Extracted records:
☆ ☆ ☆

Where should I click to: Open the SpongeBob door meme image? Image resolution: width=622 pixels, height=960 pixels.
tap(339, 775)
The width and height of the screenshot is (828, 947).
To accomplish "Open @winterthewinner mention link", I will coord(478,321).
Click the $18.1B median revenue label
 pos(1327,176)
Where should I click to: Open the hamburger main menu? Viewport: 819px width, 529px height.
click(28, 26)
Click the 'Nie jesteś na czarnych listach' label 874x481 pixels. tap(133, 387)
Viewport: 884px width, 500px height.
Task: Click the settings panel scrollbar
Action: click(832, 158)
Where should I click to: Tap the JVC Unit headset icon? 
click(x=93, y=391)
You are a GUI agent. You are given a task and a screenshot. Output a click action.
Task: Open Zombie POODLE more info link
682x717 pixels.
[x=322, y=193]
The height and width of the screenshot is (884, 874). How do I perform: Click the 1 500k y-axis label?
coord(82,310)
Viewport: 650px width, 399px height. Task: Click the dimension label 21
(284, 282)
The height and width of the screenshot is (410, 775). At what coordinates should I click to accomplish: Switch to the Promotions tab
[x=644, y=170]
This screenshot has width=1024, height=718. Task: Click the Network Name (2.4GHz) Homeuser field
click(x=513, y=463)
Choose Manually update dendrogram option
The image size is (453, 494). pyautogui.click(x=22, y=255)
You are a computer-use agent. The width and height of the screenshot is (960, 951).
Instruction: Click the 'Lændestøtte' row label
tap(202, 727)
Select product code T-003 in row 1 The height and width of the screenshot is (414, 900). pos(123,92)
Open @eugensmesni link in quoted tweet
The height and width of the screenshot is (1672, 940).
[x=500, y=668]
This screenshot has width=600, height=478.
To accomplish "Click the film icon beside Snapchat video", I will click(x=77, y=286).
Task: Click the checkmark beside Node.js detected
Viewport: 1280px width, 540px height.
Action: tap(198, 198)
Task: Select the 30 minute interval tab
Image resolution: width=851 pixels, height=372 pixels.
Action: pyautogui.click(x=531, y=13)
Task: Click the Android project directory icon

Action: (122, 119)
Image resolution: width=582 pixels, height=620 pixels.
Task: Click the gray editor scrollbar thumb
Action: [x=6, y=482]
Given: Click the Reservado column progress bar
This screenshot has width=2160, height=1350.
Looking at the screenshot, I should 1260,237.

☆ ☆ ☆

EXERCISE DIRECTIONS:
Which of the lines in the data hold the string "will"? Report each of them by copying it.

RESULT OF THIS EXERCISE:
To accomplish "Open @winterthewinner mention link", I will coord(478,321).
To accomplish "Click the film icon beside Snapchat video", I will click(x=77, y=286).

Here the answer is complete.